Some straws end up incinerated, which puts toxic chemicals into the air, while others end up in the ground for hundreds of years leaching chemicals into landfills. 

"Plastic degrades very slowly. This means plastic straws will stay in landfills for a long time and given the erosion that can occur in the "bottom layer" of a landfill, some straws in landfills may also reach our ocean through local water ways. Seabirds that frequent open landfills may also ingest plastic straws," according to The Lonely Whale Foundation. "An estimated 71 percent of seabirds and 30 percent of turtles have been found with plastics in their stomachs. When they ingest plastic, marine life has a 50 percent mortality rate."

Or, they end up in our oceans. And sucky beachgoers don't help. Not only can their noise pollution ruin the tranquility of the atmosphere, but their tangible pollution (plastic straws, specifically) are having a detrimental effect on our oceans.   

"Conventional wisdom recognizes most plastic straws that make it into the ocean are either left on the beach, dropped on sidewalks and streets, fall off of boats or blow out of trash cans and transport vehicles. All it takes is a gust of wind or rain storm to push these straws into water ways and into the ocean," the organization wrote. 

Paper straws don't all totally suck, and there's plenty of other eco-friendly, reusable straw options available, too.

While plastic straws are the most common type of straw used, there are plenty of alternative, eco-friendly options.

In the disposable, single-use category you've got paper straws. They come in fun patterns and colors and are biodegradable. If they do end up in the ocean, paper straws are safe for marine life.
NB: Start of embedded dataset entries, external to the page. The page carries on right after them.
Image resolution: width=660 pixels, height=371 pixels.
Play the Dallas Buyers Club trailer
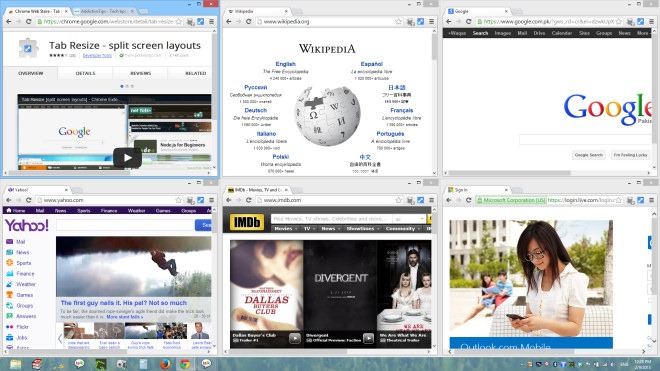coord(295,338)
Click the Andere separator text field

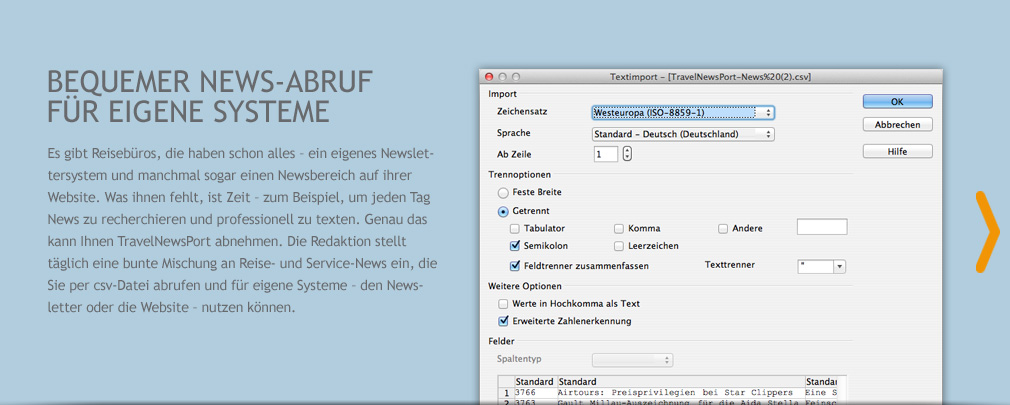tap(821, 228)
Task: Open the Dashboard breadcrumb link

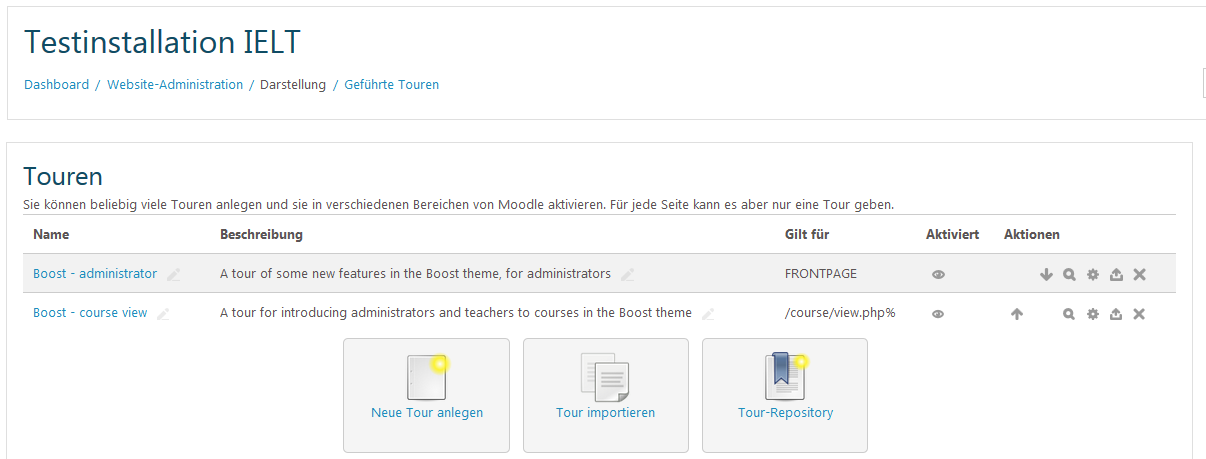Action: 56,85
Many recycling facilities don't accept food contaminated paper products, but at least you can still compost them. I've definitely used paper straws that have gotten soggy and started to disintegrate before I finished my drink (like the one pictured above), but there are plenty of quality ones on the market. I recommend Aardvark paper straws which are made in the USA, use only FDA compliant, food-grade materials, and are biodegradable and compostable. 
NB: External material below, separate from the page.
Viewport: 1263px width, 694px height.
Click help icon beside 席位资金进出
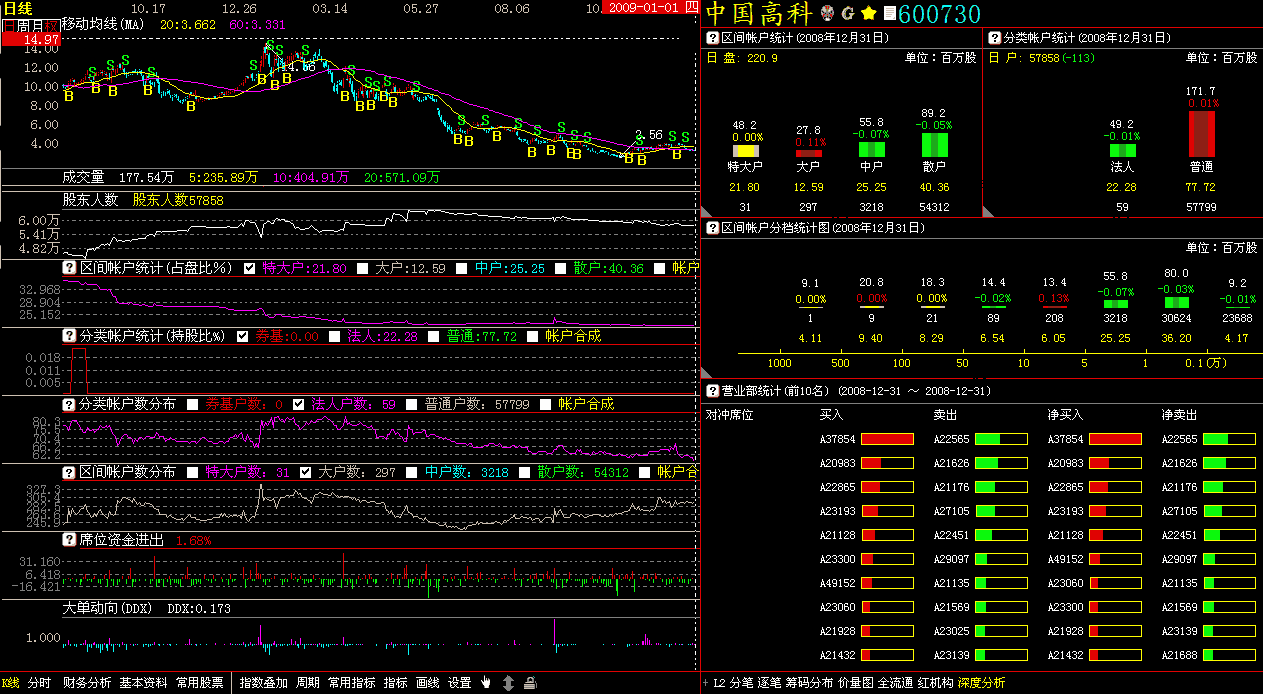click(70, 540)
There are also tons of different kinds of reusable straws available: glass, stainless steel, titanium, and bamboo are all great alternatives to plastic. 

I've personally only tried paper straws so far, but now that I know how harmful plastic straws are for the environment, I'll definitely be looking into these other eco-friendly alternatives. 

Despite how ubiquitous is, we should all try to #StopSucking, and be more mindful of the environment.

Straws might be nice, and bendy straws are even better, but the reality is that they're unnecessary for most people. Forgoing a plastic straw when a cup serves as the perfect vessel for getting iced green tea into your mouth is a small sacrifice to make, but it might just make a real difference for our environment. 

I do want to point out that some people with physical challenges need to use straws. Using a plastic one could be the difference between drinking liquids or having none at all and it's important that we acknowledge that when talking about lifestyle changes like these. The Lonely Whale Foundation is currently working with people with disabilities to identify which types of straws may be best for them, and I look forward to seeing the results of their straw test. 

For those who do have the option to #StopSucking right now, it's pretty easy to ditch them for good once you realize the impact they have on the environment. I challenge you to give it a shot. You might be surprised by how great you feel for taking a stand and trying to make a positive impact by doing something the requires very little effort.